Thursday, December 15, 2011

Apple Sauce



Apple Sauce, my favorite thing about fall (I realize this is December, but I wanted to share anyway). I love it so much that I eat it straight out of the pot, nice and warm. I even warm my homemade applesauce in the microwave when it's been refrigerated.


In October I went to a local orchard and picked up three bags of apples to make into applesauce


My husband helped me pick Mutsu, Jonathon, and Fuji apples for this batch. I always mix apples when i make applesauce because it makes for a tastier applesauce

After cutting them into large slices I stuffed my largest pot full of the apples and little bit of water to keep them from sticking. No need to peel or core the apples, and I'll tell you why later. 


The apples cooked for about an hour until they were mushy and falling apart.

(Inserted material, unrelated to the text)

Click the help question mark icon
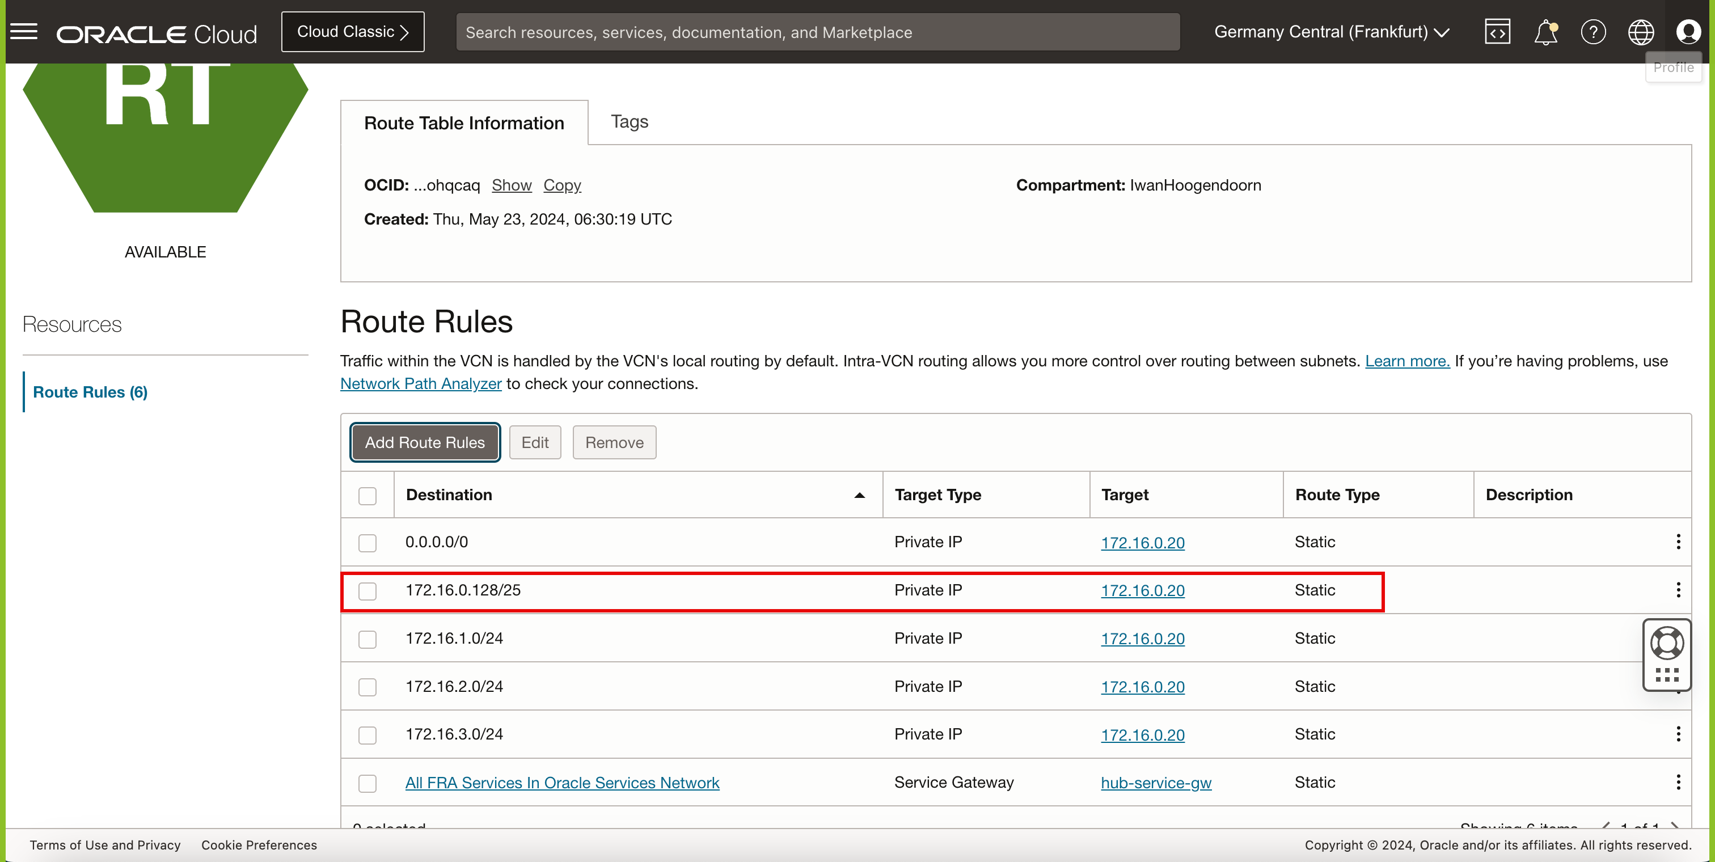The height and width of the screenshot is (862, 1715). (x=1593, y=32)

Using a food mill that I borrowed from my mom I processed the apples to remove the skin and seeds. (This was probably the most time consuming portion)

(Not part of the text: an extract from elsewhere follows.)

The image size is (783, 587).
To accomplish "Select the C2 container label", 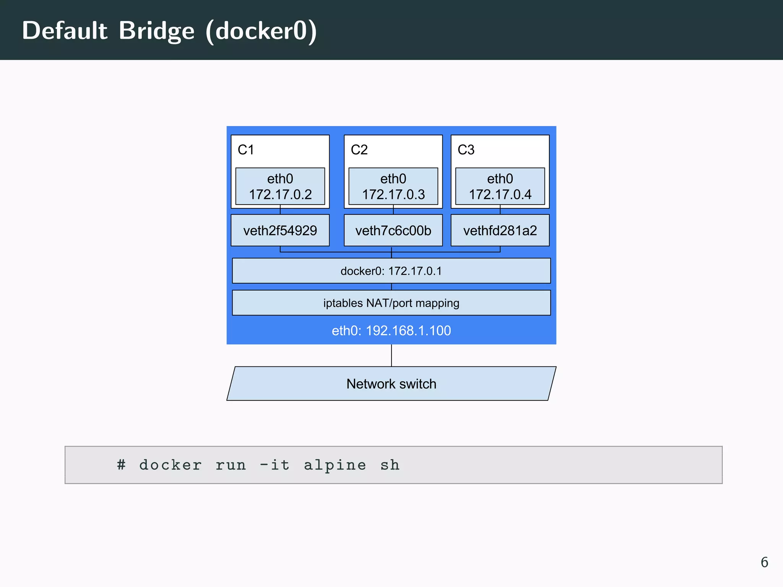I will (359, 150).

I put the hot applesauce in canning jars and popped them into the canner to process (saving the extra for dinner that night), and then....


Edit My canner was a wedding present from friends who had recently moved away. They sent me a gift card with instructions to purchase the canning starter set. I thought it was sweet of them


Four quarts of applesauce!! This is the best applesauce I've ever made. The mix of the three gave it a rosy color and a natural sweetness. No need for sugar here! My husband agrees, this was the best applesauce I've made.